Monday, January 17, 2011

Steely Dan Pretzel Logic Review

A couple of months ago I picked up a used (boarder-line thrashed, actually) vinyl copy of Steely Dan's 1974 album Pretzel Logic. It isn't one of the Steely Dan titles that was on eMusic last time I checked and I'm trying to cut down on the money I give Apple Inc., so when I saw the vinyl copy for just a few bucks I grabbed it. The clerk in the shop mentioned this is a title that never says in the bins very long.

Now I know why. Pretzel Logic is somewhere in between Aja and a Steely Can greatest hits compilation in quality. It's that good!
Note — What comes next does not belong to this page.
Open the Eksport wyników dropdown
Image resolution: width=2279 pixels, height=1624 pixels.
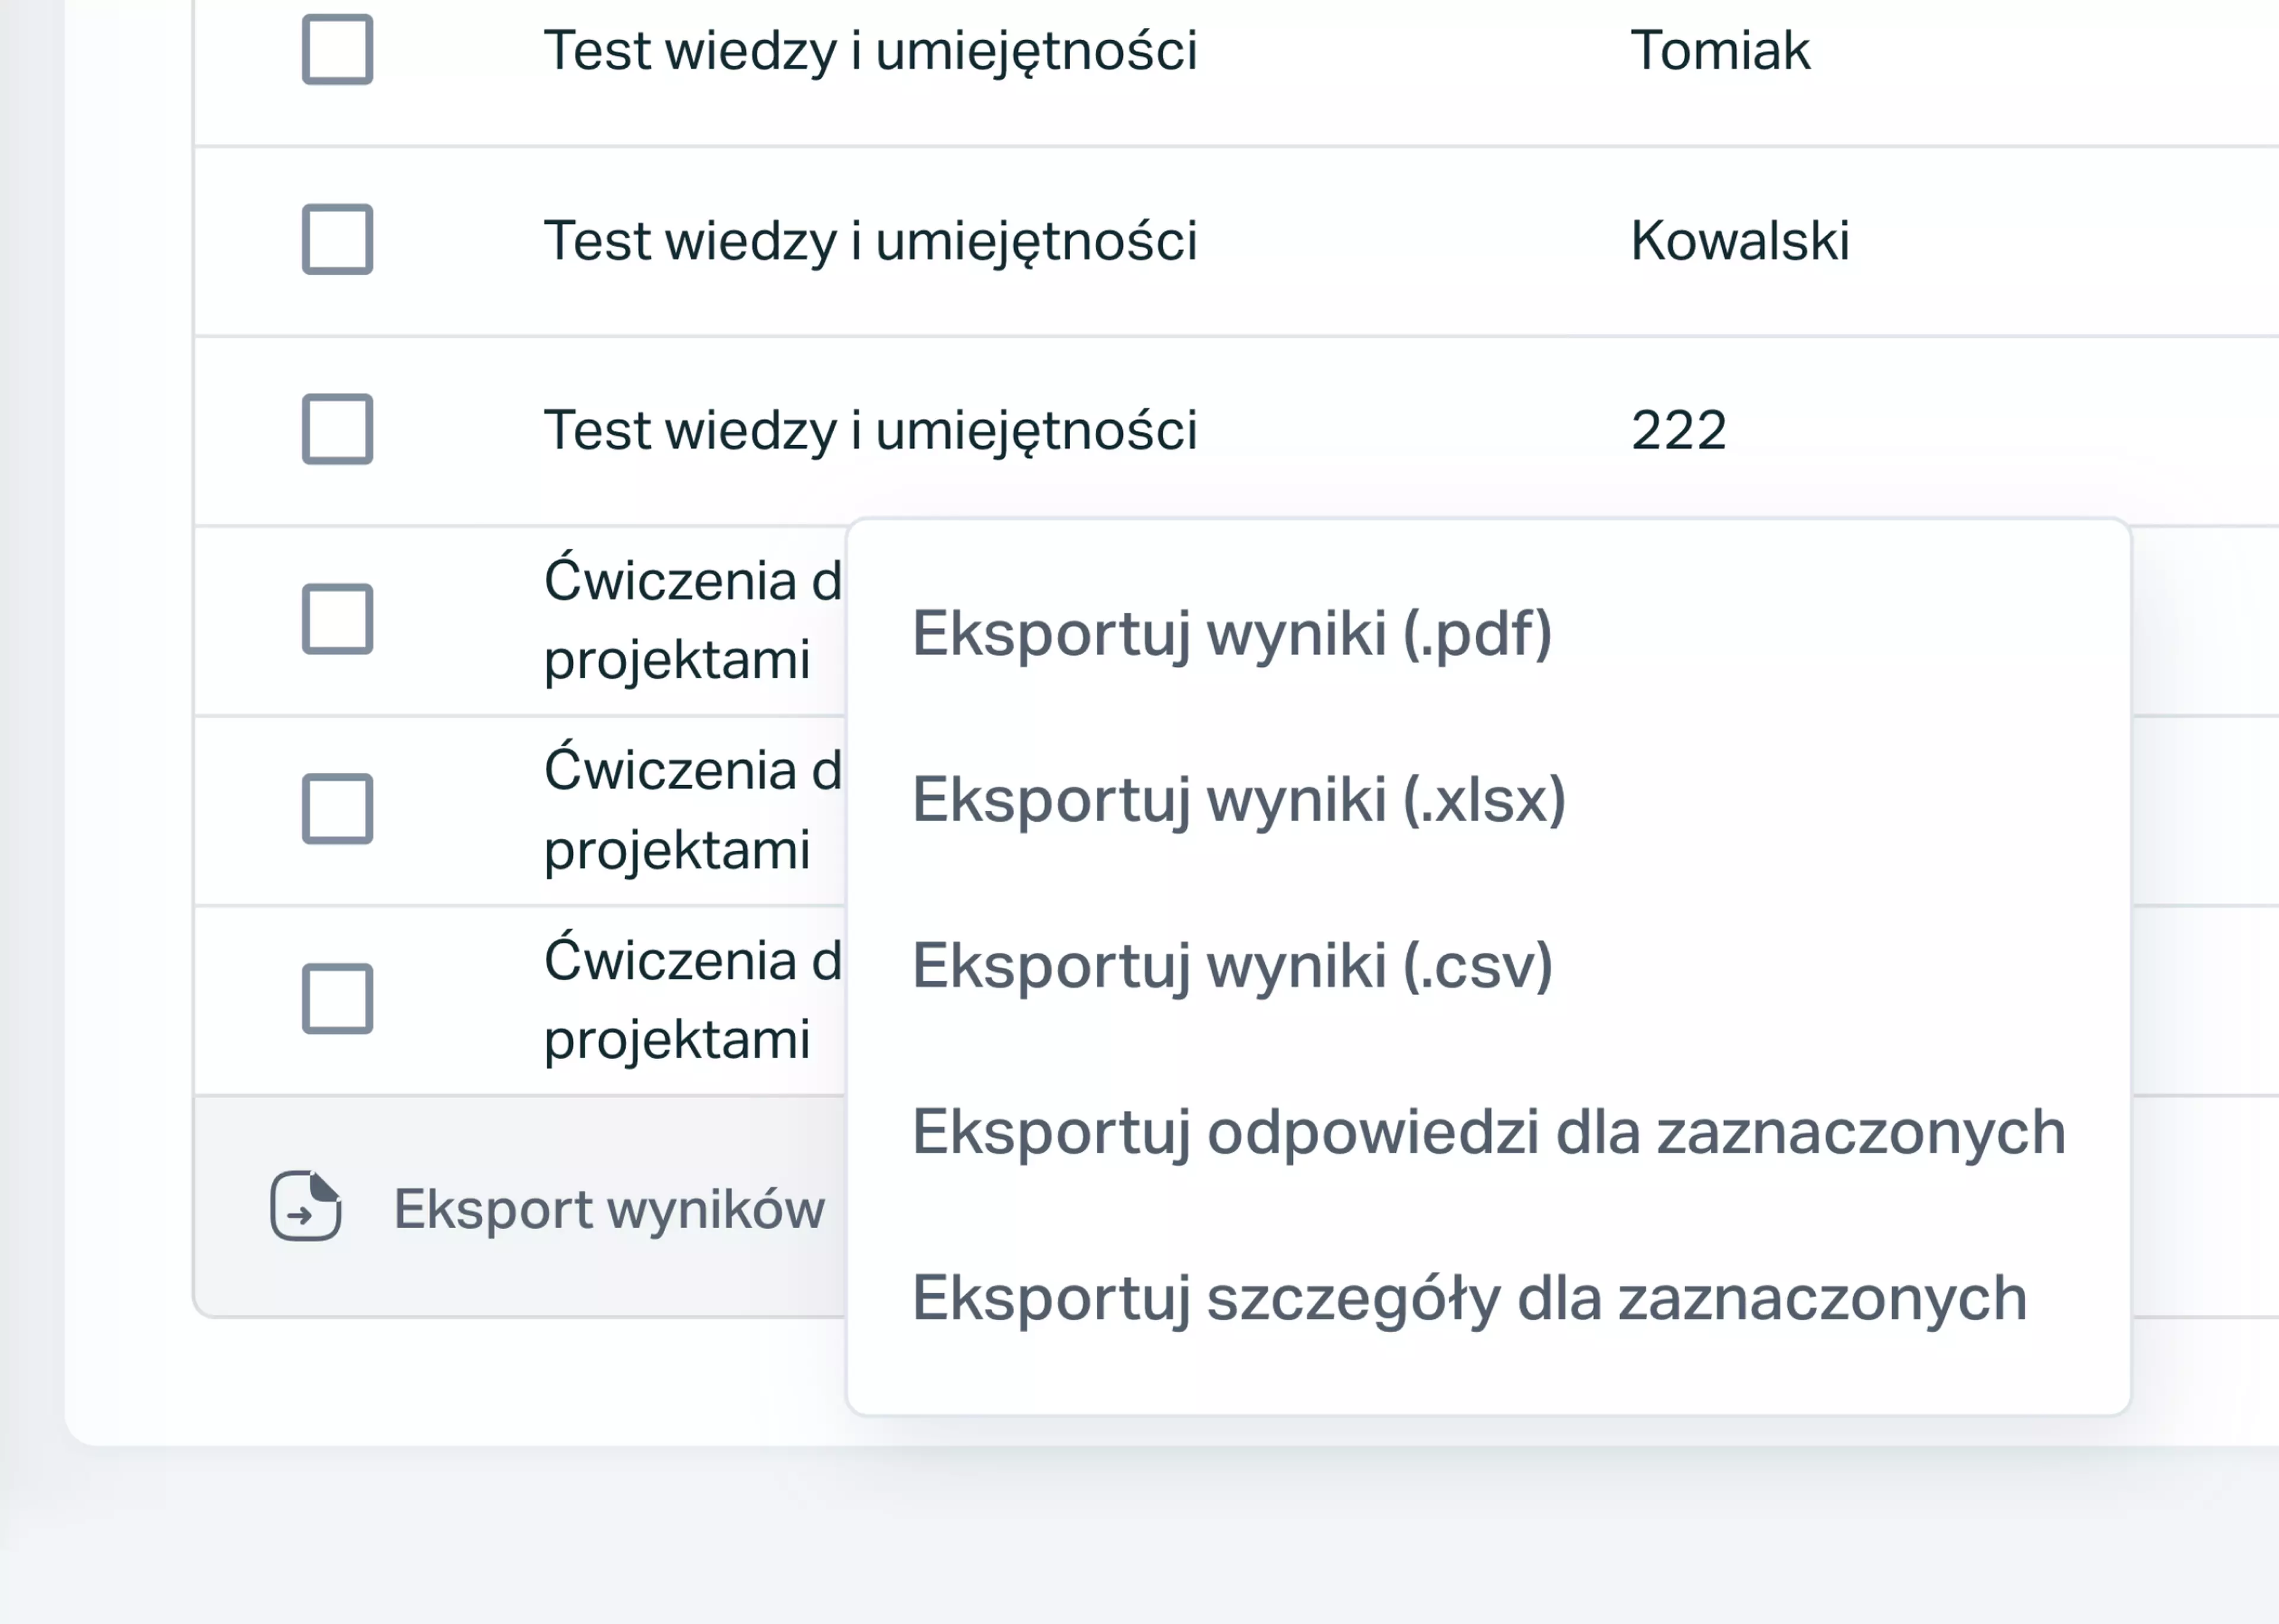[548, 1208]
The only "hit" here, based on charts and recurring radio play, is "Ricky Don't Loose That Number." Yet, most of the album's eleven tracks are of that quality. Listening to Pretzel Logic for the first time felt like hearing a secret Best Of that had been restricted to songs I had never heard (except "Ricky Don't Loose That Number" and "East St. Louis Toodle-oo").

Aside from being blown away that these songs had escaped me until now I was also struck by how short they are. Out of eleven tracks only two crack 4:00. A whopping six are under 3:00. It is true that the band's longest songs, where jazz influenced solos take center stage, mostly appear on later records. This record takes the pretzel for short songs however, even over their first two studio albums.

Walter Becker and Donald Fagen, the core of Steely Dan, are remarkable songwriters. Here on Pretzel Logic, where the songs don't leave room for much soloing, they can only show off their other outstanding talents, top notch arranging and first rate songwriting. It still sounds like Steely Dan. Their sound is unmistakable. It's a compact, highly efficient Steely Dan.

Also, engineering legend Roger Nichols makes sure we hear exactly what we are supposed to hear. Even through the crackles and pops on my copy I can always here the song through the sound. It sounds great, of course. All Steely Dan records sound great, but this one is all about the songs.